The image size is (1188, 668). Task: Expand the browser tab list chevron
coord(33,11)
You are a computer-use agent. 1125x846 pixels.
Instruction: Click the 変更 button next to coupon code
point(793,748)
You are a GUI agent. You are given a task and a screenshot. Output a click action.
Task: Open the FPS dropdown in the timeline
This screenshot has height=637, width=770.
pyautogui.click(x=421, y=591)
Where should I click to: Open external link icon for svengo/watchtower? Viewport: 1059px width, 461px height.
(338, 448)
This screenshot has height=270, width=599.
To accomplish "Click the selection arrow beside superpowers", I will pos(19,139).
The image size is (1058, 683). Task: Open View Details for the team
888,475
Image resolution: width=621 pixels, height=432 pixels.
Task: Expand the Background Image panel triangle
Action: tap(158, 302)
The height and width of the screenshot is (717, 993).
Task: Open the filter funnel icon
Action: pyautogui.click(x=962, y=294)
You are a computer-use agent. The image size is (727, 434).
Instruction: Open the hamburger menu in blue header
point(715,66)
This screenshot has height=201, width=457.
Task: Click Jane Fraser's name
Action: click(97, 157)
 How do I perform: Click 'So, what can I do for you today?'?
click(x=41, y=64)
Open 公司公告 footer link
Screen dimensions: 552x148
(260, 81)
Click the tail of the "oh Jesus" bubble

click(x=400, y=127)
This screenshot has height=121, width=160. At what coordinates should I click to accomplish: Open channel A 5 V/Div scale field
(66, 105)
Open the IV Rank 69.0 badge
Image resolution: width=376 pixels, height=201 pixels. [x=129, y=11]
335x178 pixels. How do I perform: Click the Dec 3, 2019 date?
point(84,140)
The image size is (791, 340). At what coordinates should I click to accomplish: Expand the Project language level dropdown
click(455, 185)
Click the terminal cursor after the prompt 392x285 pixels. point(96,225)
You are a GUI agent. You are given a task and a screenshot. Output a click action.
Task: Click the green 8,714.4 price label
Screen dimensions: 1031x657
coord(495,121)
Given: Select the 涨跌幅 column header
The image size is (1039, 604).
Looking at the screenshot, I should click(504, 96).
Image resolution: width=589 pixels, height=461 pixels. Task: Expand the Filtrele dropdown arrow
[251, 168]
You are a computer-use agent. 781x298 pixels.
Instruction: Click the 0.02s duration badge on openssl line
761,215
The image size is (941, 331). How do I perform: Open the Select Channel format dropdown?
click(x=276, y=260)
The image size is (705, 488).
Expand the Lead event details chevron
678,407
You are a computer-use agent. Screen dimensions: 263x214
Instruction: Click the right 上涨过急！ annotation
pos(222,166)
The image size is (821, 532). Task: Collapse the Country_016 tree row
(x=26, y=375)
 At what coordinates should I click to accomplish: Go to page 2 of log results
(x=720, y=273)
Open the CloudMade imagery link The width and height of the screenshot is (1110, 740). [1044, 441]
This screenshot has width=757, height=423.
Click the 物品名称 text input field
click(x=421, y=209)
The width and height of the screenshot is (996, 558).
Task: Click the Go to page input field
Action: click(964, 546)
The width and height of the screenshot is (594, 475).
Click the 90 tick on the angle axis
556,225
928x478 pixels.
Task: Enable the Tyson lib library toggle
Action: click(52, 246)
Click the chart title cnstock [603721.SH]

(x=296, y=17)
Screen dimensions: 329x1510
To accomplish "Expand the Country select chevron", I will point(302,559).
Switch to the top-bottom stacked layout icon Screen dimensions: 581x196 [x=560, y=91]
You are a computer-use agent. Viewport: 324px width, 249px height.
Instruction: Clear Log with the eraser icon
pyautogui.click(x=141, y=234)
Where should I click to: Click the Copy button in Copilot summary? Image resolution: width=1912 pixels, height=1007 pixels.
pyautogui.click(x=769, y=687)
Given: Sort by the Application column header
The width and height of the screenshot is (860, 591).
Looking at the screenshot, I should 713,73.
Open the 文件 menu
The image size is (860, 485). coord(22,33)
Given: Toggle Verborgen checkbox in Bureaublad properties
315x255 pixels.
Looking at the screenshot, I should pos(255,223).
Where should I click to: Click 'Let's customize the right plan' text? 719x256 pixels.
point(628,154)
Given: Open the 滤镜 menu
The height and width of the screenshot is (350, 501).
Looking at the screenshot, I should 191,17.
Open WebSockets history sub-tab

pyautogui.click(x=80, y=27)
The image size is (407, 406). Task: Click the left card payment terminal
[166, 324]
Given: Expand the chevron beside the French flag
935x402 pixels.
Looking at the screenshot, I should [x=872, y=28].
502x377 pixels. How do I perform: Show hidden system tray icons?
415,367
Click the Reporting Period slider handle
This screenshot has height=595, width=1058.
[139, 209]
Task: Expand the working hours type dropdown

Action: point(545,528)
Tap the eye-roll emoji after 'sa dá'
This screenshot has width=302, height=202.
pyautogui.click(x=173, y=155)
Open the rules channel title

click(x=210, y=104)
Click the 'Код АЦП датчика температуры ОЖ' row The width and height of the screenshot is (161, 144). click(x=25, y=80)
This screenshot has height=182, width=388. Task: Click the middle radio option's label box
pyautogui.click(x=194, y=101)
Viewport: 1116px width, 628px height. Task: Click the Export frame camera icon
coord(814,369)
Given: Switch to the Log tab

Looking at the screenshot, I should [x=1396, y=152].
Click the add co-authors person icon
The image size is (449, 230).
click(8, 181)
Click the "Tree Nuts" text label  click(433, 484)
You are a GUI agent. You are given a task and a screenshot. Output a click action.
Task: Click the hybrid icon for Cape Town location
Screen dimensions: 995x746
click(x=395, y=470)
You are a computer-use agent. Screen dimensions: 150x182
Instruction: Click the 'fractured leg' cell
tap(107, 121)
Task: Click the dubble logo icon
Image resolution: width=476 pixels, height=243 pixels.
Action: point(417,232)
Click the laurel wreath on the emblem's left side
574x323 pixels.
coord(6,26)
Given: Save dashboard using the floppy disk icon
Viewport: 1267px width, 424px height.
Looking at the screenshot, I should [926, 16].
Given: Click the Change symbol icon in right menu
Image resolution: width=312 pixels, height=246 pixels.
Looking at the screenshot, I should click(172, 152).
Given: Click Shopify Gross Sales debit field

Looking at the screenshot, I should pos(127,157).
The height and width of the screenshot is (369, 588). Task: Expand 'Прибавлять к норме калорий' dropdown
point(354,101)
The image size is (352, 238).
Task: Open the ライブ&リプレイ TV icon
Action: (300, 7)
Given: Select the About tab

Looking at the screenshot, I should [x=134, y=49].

◆ **The task**:
The answer must be the lines from the one containing "Instruction: Click the 'fractured leg' cell" through the last line of the records, copied exactly, with nothing else.

◆ **Solution below**:
Instruction: Click the 'fractured leg' cell
tap(107, 121)
Task: Click the dubble logo icon
Image resolution: width=476 pixels, height=243 pixels.
Action: point(417,232)
Click the laurel wreath on the emblem's left side
574x323 pixels.
coord(6,26)
Given: Save dashboard using the floppy disk icon
Viewport: 1267px width, 424px height.
Looking at the screenshot, I should [926, 16].
Given: Click the Change symbol icon in right menu
Image resolution: width=312 pixels, height=246 pixels.
Looking at the screenshot, I should click(172, 152).
Given: Click Shopify Gross Sales debit field

Looking at the screenshot, I should pos(127,157).
The height and width of the screenshot is (369, 588). Task: Expand 'Прибавлять к норме калорий' dropdown
point(354,101)
The image size is (352, 238).
Task: Open the ライブ&リプレイ TV icon
Action: (300, 7)
Given: Select the About tab

Looking at the screenshot, I should [x=134, y=49].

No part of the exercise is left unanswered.